To determine if the translocation of CAT-1 to the plasma membrane following ADI-PEG20 treatment could be exploited for in vivo imaging, we measured the cellular uptake of the 18F-labeled amino acid AFETP in vitro. [18F]AFETP is structurally similar to L-histidine (Fig 4A). After 72 h of ADI-PEG20-induced arginine starvation, [18F]AFETP uptake was increased in the ADI-sensitive SKLMS1 and MNNG cell lines by 2.2 ± 0.4 and 1.5 ± 0.3 respectively, but not the ADI-resistant cell line MG63 where a 1.1 ± 0.1 fold change was observed with ADI-PEG20 treatment. These results are similar to those obtained with L-[3H]arginine and demonstrate that [18F]AFETP can be used as a surrogate for ADI-PEG20 response in cell lines that are sensitive to ADI-PEG20 (see Fig 4B). Finally, as there was not an increase in [18F]AFETP uptake in the MG63 ADI-PEG20-resistant cell line, [18F]AFETP may be a useful tool for determining when resistance to ADI-PEG20 evolves in vivo. These results trended in the same direction as those observed with L-[3H]arginine (Fig 1B, C).
To test the ability of [18F]AFETP to monitor response to ADI-PEG20 in vivo, small animal PET studies were performed before and after ADI-PEG20 treatment in a mouse model of arginine-dependent sarcoma. ASS1-negative SKLMS1 cells were xenografted into nude mice (5). Once tumors volume reached between 200-500 mm3, mice were treated with 320 IU/m2 (29.1 mg/m2) ADI-PEG20 once every three days. [18F]AFETP-PET imaging in mice with SKLMS1 tumor xenografts was performed immediately prior to starting ADI-PEG20 treatment and again at day 2 (after 1 ADI-PEG20 treatment) and day 4 (after 2 ADI-PEG20 treatments) to determine if [18F]AFETP uptake increased after systemic arginine depletion. In all animals, the tumors were clearly visualized above background tissues at baseline and after treatment with ADI-PEG20. These studies also demonstrated visually increased tracer uptake in the most of tumor xenografts at day 4 of ADI-PEG20 treatment (Fig 5A, B). The average tumor to skeletal muscle ratios ± SD were 2.3 ± 0.6 on day 0 (prior to ADI-PEG20), 2 and 4, 3.0 ± 1.5 on day 2 of ADI-PEG20 administration, and 3.2 ± 1 on day 4 of ADI-PEG20 administration (Fig 5B; n=6 animals). The average tumor standardized uptake values (SUVs) ± SD were 0.63± 0.06 on day 0, 0.72 ± 0.3 on day 2, and 0.74 ± 0.2 on day 4.

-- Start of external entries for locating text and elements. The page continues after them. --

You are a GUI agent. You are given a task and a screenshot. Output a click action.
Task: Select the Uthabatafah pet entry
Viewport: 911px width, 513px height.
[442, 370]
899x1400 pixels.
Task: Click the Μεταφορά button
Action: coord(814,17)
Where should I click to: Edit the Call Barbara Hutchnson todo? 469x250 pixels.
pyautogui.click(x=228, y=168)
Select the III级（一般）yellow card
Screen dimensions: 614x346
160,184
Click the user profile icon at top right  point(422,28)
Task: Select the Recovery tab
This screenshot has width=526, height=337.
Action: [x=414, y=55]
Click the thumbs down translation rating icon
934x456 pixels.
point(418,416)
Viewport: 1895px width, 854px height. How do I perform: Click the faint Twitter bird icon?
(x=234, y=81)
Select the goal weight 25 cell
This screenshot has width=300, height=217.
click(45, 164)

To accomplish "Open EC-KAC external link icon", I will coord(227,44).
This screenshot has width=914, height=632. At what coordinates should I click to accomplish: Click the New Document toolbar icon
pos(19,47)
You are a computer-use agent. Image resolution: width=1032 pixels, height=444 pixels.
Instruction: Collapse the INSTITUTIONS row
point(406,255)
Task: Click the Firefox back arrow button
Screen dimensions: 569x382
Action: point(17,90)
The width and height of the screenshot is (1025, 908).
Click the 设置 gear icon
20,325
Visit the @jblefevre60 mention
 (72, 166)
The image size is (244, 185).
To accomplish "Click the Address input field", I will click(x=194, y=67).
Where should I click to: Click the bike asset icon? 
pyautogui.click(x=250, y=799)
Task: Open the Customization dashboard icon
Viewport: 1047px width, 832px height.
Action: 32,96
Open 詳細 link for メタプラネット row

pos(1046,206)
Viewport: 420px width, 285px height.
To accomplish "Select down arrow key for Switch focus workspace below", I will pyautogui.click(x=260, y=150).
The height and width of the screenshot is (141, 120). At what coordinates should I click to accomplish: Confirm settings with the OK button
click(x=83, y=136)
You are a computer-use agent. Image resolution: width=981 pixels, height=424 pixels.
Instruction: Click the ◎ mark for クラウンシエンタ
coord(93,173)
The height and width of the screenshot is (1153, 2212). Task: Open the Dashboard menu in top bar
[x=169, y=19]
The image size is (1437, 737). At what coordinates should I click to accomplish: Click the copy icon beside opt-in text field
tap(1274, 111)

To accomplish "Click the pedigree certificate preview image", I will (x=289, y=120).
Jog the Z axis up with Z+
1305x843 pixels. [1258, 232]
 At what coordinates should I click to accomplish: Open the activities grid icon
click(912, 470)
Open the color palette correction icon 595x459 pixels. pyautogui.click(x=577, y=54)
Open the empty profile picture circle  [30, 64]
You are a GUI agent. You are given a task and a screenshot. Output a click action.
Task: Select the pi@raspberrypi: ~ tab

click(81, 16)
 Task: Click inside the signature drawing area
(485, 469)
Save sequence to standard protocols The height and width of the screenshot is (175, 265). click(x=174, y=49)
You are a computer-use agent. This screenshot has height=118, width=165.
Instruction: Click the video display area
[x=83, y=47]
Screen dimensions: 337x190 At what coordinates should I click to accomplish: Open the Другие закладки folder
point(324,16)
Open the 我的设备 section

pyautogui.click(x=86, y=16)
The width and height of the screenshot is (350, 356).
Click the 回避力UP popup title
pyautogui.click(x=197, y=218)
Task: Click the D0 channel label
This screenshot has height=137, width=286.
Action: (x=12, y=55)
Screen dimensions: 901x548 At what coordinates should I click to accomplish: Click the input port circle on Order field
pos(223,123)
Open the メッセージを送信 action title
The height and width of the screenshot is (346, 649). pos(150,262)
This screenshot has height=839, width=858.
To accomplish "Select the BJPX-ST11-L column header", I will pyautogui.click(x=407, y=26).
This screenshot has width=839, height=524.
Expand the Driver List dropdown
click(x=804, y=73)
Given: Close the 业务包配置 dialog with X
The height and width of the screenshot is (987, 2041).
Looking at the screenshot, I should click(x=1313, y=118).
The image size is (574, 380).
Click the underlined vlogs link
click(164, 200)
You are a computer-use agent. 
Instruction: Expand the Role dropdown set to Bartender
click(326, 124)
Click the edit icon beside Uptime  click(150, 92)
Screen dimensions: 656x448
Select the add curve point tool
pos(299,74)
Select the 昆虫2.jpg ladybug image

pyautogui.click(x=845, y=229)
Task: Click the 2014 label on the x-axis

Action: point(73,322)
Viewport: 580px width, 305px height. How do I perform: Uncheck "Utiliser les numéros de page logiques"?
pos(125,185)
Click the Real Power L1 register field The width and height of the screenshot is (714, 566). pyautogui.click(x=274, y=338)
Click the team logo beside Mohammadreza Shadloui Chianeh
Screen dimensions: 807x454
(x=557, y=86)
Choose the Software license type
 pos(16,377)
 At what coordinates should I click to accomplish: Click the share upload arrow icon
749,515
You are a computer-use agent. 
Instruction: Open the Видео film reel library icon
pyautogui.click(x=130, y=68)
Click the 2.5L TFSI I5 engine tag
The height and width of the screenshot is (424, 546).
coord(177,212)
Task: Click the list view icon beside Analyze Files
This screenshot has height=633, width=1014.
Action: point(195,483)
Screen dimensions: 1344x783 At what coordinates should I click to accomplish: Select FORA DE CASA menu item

Changes in tumor size can affect PET measurements of standardized uptake values (SUVs) due to partial volume averaging, particularly when lesions are close to the resolution limits of PET. To address this potential confounding variable, the maximum axial dimensions of each tumor were measured (2 perpendicular measurements for each tumor) prior to beginning ADI-PEG20 administration (day 0) and again after 4 days of ADI-PEG20 treatment (day 4). The tumors ranged in axial dimensions from 6x4 mm to 17x12 mm on day 0 and from 7x4 mm to 18x13 mm on day 4. The sums of the axial bidimensional measurements at day 0 and day 4 were compared, and the sum of measurements increased by an average of 6.4 ± 4% and 1.3 ± 1 mm by day 4. Given this small increase in size and the ~1.5-2 mm resolution of the small animal PET scanners used in this study, the observed increase in tumor size is unlikely to account for the difference in tumor to muscle ratios, which increased by an average of 36% by day 4. The apparent increase in tumor size in Fig. 5A is primarily due to increased [18F]AFETP uptake rather than increased tumor size. However, the present studies do not entirely exclude a contribution of increasing tumor size to the increased tumor to muscle ratios observed at day 4 of ADI-PEG20 therapy.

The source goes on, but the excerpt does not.